I’ve been engaged in a bit of a long-distance argument with a family member about the merits (or lack thereof) of Barack Obama’s speech last week, and one of my stepfather’s “parting shots” (he likes to close his emails with provocative statements, kind of a “getting the last word in” thing), was “believing is easy, thinking is hard.”
In the light of the Easter story, I actually think he's got it wrong, in precisely the opposite way. I think that BELIEVING is hard, and that thinking (or at least what passes for it these days?) is pretty easy. If part of what thinking is about is making purely rational arguments based on evidence, you can find it very difficult to make a case for God, let alone a God who breaks into history as a human being, born as an infant, and who grows up to find his life culminating in the gruesome execution that is crucifixion.

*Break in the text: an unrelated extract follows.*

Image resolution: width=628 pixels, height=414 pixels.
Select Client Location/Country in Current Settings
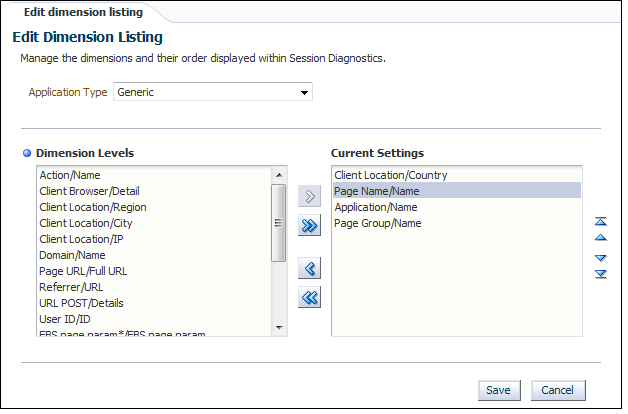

Yet that is the central belief of Christianity.
I NEEDED the three days this year (the Triduum). I needed them in a soul-hungry, not-possible-to-explain way. I needed them in the midst of the 5-year anniversary of our occupation of Iraq. I needed them in the midst of friends and family members dealing with life-stealing illnesses. I needed them in the midst of the fears of global climate change, terror organizations, and recession/depression. But mostly I needed them because I think that believing is much harder than thinking, and that we need to do it together, in community.